● **What is asked**:
(1) In the lemon law article, how many vehicles did Tesla sell between 2013 and 2015?
(2) Please check each statement against the lemon law article and answer yes or no, quoting the words that decide it: (a) The study looked at breach of warranty cases filed from 2013 to 2015. (b) Tesla fought all of its breach of warranty cases in federal court. (c) Fiat received four breach of warranty claims.
(3) Continue the lemon law article from its last sentence.

● **Excerpt**:
"""

Lemon Laws protect consumers who buy or lease new or used vehicles and other consumer goods that fail to meet minimum standards of quality and performance. These laws hold the manufacturer accountable when they repeatedly attempt to repair an issue arising during the warranty period.
At the Lemon Law Experts, we focus on state and federal lemon law claims. We thought it would be interesting to compare our intuitions about manufacturers against the facts. To do this we looked at every breach of warranty case that has been filed against 12 of the most popular vehicle brands on the state and federal level in the United State from the years 2013-2015.
We found that our results, in addition to showing definitively who receives the most lemon law claims, lend themselves towards challenging (and reinforcing) common presumptions in the world of vehicles.
Lemon Law Claims per/1000 Cars Sold in U.S.
Tesla Focusing on Technology, But How About Quality?
Between the years 2013 and 2015, Tesla fought only three breach of warranty cases in court; two in the California Supreme court, one in federal court. During this time period, Tesla had the least amount of claims against any manufacturer included in our study. At first we were impressed, but then we noticed that Tesla, by far, sold less vehicles than anyone else. In fact, Tesla only sold 61,653 vehicles during this time period. Fiat sold over twice that amount and only received four breach of warranty claims.
So, does Tesla produce the highest quality vehicle? Not necessarily, and here are some numbers to prove it. We looked at lemon law claims per 10,000 vehicles sold. Tesla received 0.0487 claims per 1,000 vehicles sold. Toyota, Mazda, and Fiat all beat this number with 409, 374, and 304 claims per 1,000 vehicle sold, respectively. Yes, Toyota fought 163 state cases and 82 federal cases, but this is made less egregious when we remember that Toyota sold almost 6 million cars.

"""

● **Given entries**:
"""

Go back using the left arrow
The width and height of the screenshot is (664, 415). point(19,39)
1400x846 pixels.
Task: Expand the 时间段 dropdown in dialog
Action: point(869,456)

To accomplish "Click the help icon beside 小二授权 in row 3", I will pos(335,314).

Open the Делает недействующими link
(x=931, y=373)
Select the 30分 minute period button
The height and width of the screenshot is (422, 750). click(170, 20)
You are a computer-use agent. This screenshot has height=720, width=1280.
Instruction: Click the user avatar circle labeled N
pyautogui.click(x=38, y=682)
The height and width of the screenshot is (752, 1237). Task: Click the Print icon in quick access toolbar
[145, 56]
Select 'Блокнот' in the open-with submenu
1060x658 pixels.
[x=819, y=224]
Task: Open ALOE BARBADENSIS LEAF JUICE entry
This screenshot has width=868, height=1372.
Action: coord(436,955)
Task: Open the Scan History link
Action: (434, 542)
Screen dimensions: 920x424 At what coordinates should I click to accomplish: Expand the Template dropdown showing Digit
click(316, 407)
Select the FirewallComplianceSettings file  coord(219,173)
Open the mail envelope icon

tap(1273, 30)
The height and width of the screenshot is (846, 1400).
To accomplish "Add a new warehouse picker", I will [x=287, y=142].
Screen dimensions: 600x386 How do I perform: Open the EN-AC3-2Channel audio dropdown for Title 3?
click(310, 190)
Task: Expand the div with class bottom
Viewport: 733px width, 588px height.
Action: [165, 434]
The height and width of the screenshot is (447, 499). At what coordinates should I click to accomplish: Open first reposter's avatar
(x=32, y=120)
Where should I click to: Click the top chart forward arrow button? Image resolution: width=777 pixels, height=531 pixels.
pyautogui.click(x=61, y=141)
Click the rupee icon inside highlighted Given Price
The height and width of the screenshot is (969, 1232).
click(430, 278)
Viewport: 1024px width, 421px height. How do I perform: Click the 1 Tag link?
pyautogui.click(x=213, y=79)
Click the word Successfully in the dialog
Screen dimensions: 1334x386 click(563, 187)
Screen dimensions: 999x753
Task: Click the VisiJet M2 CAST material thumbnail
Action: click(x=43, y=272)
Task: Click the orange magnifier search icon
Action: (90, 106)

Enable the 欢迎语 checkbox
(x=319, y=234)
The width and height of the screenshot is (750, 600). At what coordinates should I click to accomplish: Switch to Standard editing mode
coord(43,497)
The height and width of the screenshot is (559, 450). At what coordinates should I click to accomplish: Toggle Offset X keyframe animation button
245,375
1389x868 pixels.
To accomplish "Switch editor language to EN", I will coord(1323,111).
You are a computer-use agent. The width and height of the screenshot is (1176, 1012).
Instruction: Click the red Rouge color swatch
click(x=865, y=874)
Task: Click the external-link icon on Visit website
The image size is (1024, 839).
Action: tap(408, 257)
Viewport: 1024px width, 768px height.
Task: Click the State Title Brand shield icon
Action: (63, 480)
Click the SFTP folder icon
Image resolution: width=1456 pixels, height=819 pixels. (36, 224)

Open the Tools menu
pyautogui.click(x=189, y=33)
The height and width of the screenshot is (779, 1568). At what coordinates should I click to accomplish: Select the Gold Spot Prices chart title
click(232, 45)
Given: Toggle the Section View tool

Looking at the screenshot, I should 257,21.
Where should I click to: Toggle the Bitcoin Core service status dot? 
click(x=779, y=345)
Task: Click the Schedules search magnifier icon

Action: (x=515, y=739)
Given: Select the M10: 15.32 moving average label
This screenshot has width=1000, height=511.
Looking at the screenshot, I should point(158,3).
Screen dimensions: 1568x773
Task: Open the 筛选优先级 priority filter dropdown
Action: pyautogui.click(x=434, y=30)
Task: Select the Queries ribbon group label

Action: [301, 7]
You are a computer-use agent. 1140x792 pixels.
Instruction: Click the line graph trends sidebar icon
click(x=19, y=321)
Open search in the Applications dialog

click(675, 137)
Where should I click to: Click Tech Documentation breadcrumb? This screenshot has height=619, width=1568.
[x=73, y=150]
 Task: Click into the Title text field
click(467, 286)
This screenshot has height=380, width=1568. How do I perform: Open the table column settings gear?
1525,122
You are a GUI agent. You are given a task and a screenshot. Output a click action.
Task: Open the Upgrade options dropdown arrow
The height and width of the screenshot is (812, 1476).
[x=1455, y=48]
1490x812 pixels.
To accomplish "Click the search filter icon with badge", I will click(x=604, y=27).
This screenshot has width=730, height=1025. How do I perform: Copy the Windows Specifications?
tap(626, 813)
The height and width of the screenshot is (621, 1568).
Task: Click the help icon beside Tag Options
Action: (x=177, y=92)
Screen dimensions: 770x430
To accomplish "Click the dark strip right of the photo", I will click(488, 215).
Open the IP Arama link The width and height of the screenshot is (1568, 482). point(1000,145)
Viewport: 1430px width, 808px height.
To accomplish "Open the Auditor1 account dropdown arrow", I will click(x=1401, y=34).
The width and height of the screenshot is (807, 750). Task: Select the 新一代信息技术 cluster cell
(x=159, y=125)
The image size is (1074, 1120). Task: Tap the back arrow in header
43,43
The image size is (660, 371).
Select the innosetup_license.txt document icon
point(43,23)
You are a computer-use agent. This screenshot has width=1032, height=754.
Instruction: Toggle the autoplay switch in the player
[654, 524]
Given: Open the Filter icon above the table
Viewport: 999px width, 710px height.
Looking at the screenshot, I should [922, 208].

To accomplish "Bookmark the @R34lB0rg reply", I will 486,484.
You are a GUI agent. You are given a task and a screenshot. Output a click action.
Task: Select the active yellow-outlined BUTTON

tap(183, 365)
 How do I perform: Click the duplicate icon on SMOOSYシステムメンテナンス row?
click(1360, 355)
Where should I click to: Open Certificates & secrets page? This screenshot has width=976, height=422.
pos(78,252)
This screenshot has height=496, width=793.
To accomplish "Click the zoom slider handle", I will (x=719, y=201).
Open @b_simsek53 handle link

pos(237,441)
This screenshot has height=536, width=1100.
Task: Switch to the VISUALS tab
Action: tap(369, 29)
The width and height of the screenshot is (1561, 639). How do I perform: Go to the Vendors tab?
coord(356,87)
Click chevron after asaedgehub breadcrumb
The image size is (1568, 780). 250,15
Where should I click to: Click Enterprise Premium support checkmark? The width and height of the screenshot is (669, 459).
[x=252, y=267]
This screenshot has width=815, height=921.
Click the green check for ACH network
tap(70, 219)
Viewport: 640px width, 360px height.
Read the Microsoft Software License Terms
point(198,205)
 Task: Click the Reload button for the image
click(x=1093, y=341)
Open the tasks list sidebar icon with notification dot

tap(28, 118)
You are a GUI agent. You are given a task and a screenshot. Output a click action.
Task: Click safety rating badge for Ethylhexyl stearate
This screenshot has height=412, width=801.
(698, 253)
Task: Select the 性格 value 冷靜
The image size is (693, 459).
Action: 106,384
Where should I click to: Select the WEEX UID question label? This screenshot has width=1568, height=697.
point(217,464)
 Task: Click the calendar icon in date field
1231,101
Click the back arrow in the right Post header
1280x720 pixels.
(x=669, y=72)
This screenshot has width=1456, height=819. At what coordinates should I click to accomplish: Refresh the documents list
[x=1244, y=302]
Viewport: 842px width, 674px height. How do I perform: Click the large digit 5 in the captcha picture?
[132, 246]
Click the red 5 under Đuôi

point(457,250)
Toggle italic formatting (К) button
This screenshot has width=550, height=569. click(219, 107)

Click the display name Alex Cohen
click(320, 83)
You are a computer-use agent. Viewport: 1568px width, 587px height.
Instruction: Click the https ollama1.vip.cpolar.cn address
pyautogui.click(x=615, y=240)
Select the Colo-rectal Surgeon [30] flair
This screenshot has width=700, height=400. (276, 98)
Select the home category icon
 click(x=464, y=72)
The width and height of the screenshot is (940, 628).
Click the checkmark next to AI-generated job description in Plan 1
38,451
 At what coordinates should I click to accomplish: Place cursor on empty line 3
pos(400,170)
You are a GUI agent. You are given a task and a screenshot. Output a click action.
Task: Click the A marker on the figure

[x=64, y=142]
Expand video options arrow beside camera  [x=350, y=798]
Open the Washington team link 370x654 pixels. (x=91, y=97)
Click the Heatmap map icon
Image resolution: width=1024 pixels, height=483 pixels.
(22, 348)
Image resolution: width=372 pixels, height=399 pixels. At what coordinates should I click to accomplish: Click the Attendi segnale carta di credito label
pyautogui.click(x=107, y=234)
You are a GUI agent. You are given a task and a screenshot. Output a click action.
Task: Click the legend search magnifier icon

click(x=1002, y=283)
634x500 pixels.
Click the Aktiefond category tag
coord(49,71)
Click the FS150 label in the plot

"""

● **Responses in order**:
(1) 61,653 vehicles.

(2)
(a) Yes: "from the years 2013-2015."
(b) No: "two in the California Supreme court, one in federal court."
(c) Yes: "only received four breach of warranty claims."

(3)
And Tesla feels it. An investigation done by Reuters shows that last year General Motors spent an average of $400 per vehicle on under-warranty repairs, and set aside $332 for predicted repairs down the road. Tesla spent an average of $1,043 per car on repairs, and set aside $2,036 for predicted problems.
Tesla isn’t doing the worst. But, to answer our question, it certainly isn’t doing the best either.
German Engineering is No Longer the Gold Standard
You’ve heard your grandpa say it, something along the lines of, “Those Germans sure know how to make cars!” But does grandpa know what he’s talking about? We thought we’d check.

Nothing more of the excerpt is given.